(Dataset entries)
=== Section Start ===
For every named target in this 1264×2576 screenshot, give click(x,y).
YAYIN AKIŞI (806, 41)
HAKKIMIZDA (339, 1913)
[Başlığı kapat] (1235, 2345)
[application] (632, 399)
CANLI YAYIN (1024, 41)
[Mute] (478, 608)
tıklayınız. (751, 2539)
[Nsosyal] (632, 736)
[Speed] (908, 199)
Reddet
=== Section End ===
◆ TO DO ◆
Send back exactly the lines from the line with "YAYIN AKIŞI (806, 41)" through the end of the records.

◆ SOLUTION FOR THIS EXERCISE ◆
YAYIN AKIŞI (806, 41)
HAKKIMIZDA (339, 1913)
[Başlığı kapat] (1235, 2345)
[application] (632, 399)
CANLI YAYIN (1024, 41)
[Mute] (478, 608)
tıklayınız. (751, 2539)
[Nsosyal] (632, 736)
[Speed] (908, 199)
Reddet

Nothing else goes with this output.